Geospatial data exist in various types of natural language texts, such as news articles, social media posts, Wikipedia pages, travel blogs, historical archives, housing advertisements, and so forth. Many of these data sources provide large amounts of data (e.g., millions or even billions of social media posts) which are constantly increasing as the time goes by. As a result, it becomes possible to harvest big geospatial data from natural language texts. Compared with the data from more conventional sources, such as the USGS and the US Census, geospatial data from texts capture valuable human experiences toward places, provide near real-time information after a disaster, and record place relations in virtual and cognitive spaces. In this chapter, we discussed the methods and tools that can be used for harvesting geospatial data from texts.
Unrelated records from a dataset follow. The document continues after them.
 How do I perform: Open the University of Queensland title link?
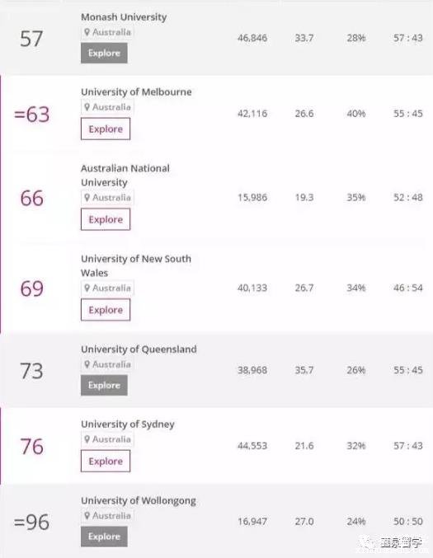[x=139, y=349]
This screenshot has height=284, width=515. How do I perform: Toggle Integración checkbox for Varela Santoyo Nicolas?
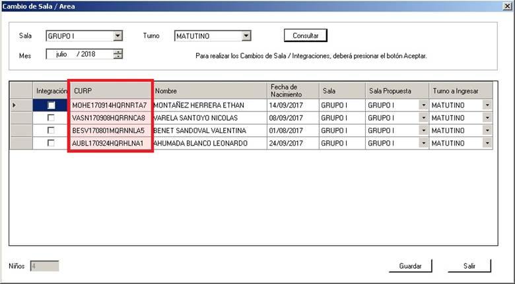click(51, 118)
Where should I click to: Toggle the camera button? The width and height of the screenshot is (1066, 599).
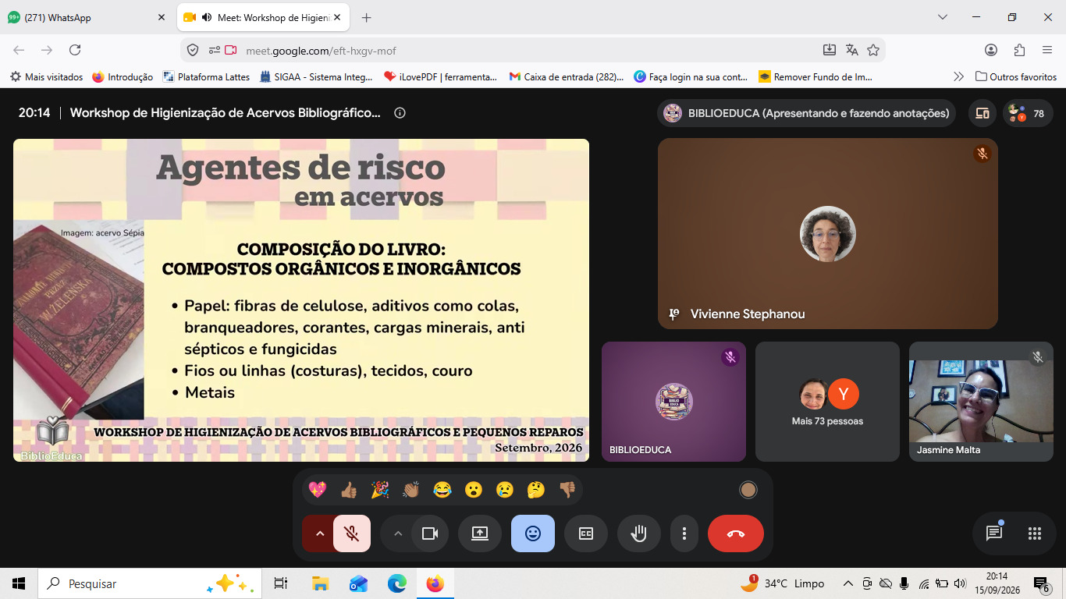click(x=429, y=533)
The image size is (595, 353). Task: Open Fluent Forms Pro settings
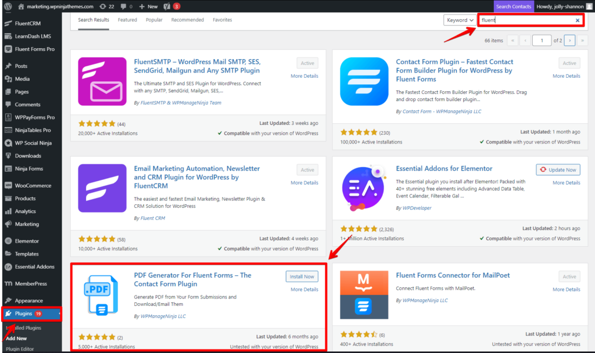[x=34, y=49]
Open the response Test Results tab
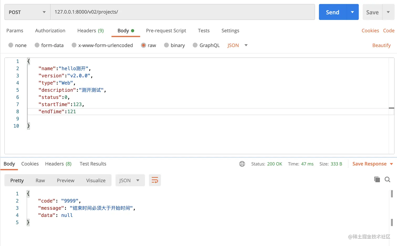This screenshot has width=397, height=246. tap(93, 164)
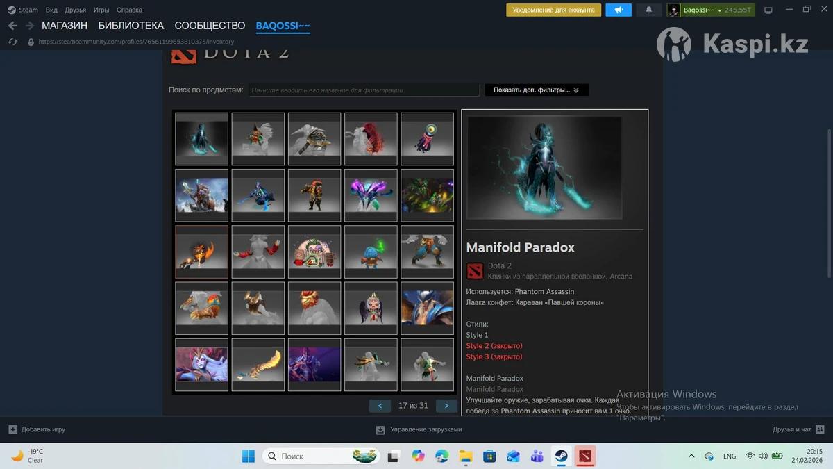This screenshot has width=833, height=469.
Task: Click the Big Picture monitor icon
Action: (x=768, y=10)
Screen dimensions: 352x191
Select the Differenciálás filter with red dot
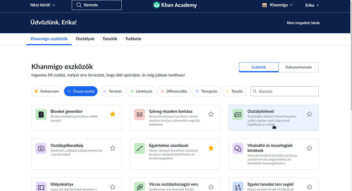click(174, 91)
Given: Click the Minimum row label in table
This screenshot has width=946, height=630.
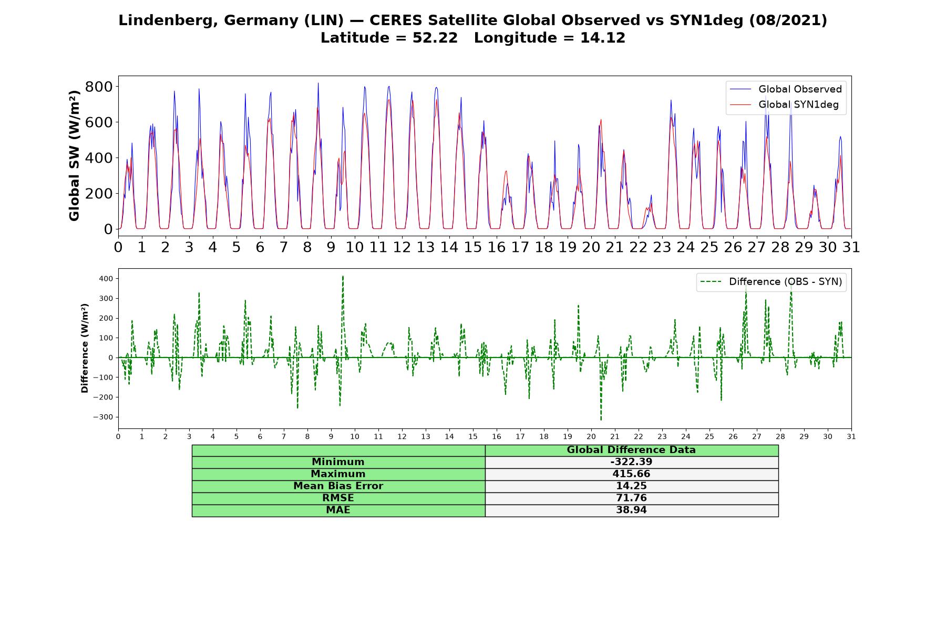Looking at the screenshot, I should [x=338, y=462].
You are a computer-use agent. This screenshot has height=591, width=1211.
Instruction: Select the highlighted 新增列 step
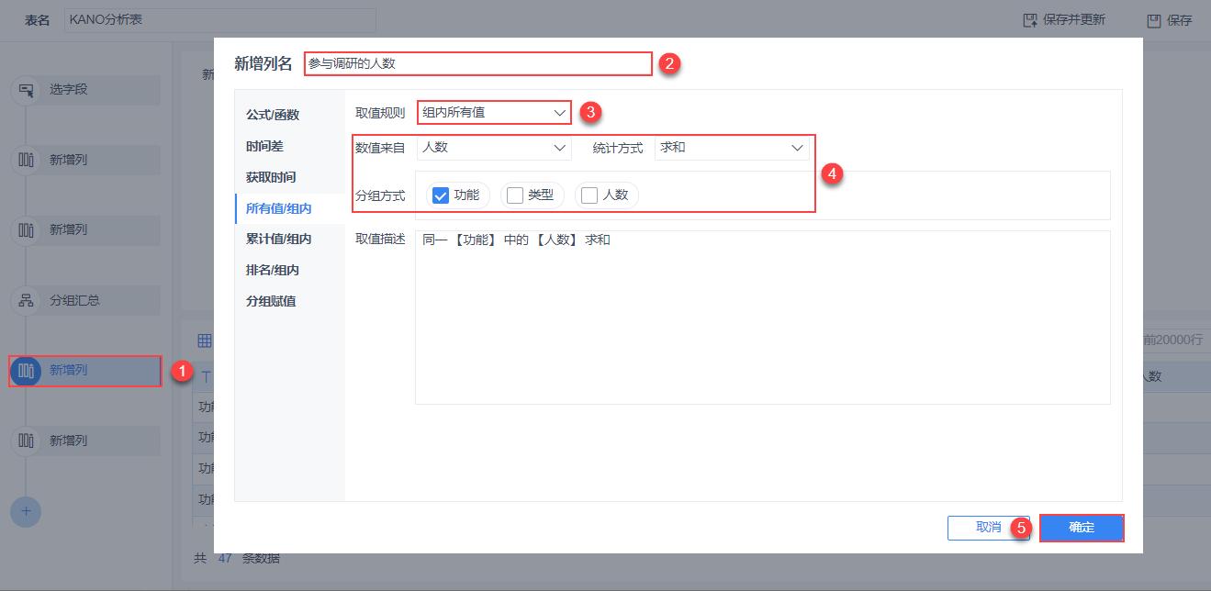(84, 370)
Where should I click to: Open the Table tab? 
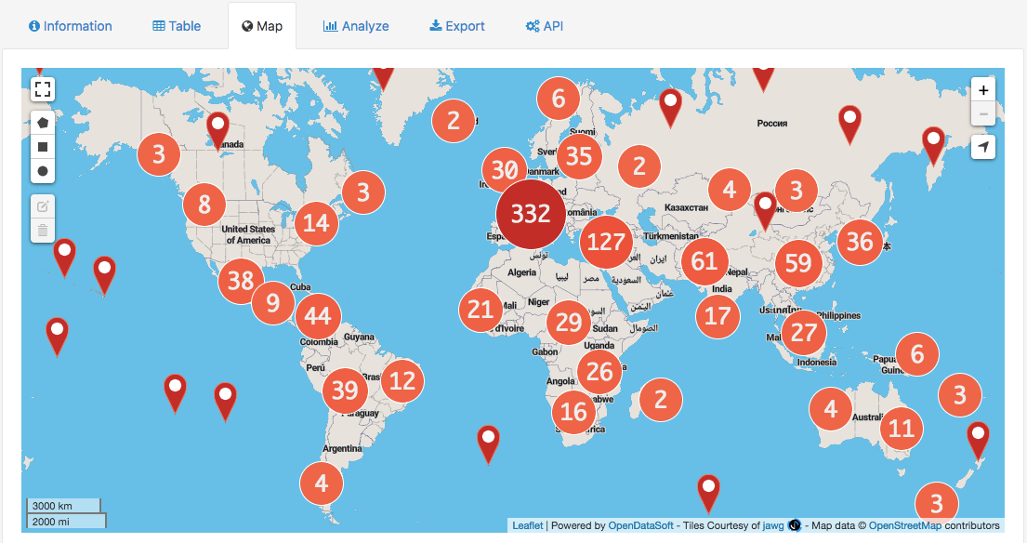(177, 26)
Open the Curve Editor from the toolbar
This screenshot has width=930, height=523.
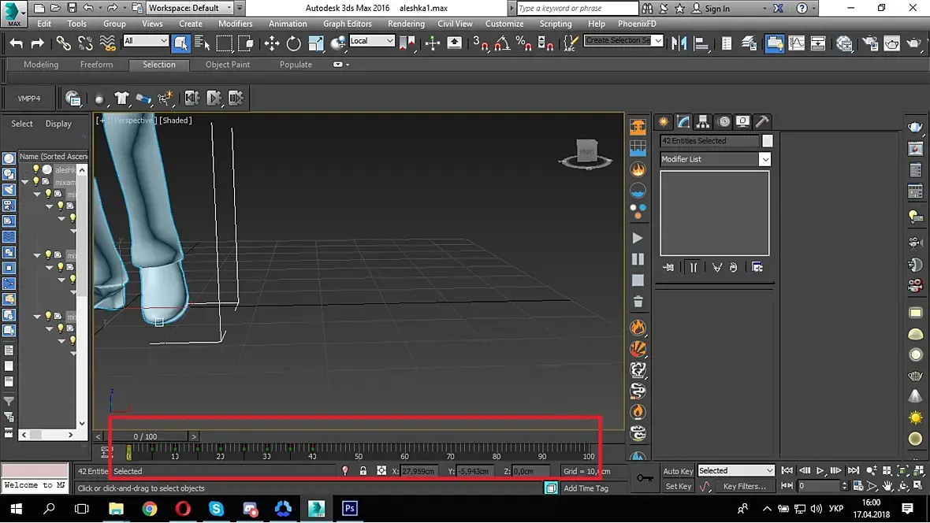point(797,43)
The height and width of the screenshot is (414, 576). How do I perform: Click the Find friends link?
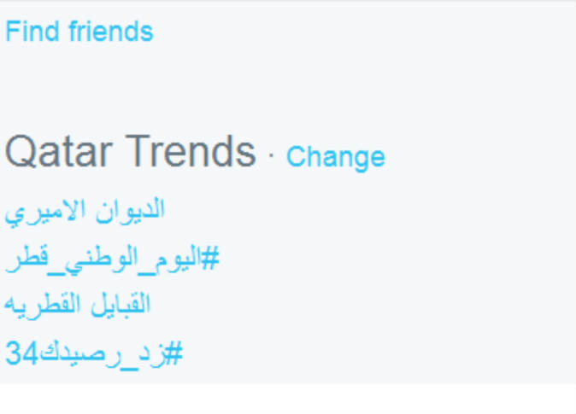tap(79, 32)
Geoparsing is a major approach that can extract structured geographic information from unstructured texts by recognizing and resolving the place names mentioned in texts. When toponyms are not explicitly contained in texts, other approaches based on language modeling can help us derive geographic information from texts.

A number of research directions can be pursued in the near future. For toponym recognition, the performances of existing approaches still vary depending on the tested datasets. Advancements in deep learning, such as bidirectional recurrent neural networks, can help increase the accuracy of recognizing place names from texts. New NLP methods may also help better identify the metonymies used in the texts. For toponym resolution, most approaches currently still resolve place names only to point-based locations, and there are rivers, countries, and other geographic features whose spatial footprints can be better represented as polylines, polygons, and even polyhedras (in a 3D space). In addition, although a number of geoparsers exist, it is difficult to directly compare the performances of these geoparsers. One reason is a lack of open and annotated corpora. Although researchers have started to address this issue in recent years, it still takes a considerable amount of time and effort to implement existing baselines and run them against common datasets. Thus, a benchmarking platform, such as EUPEG (Wang and Hu 2019), could be helpful for comparing and evaluating geoparsers. From a perspective of applications, while this chapter has highlighted the use of geospatial data from texts in studies about place, digital humanities, situation awareness, and place relations, other applications are waiting to be explored and examined in the near future.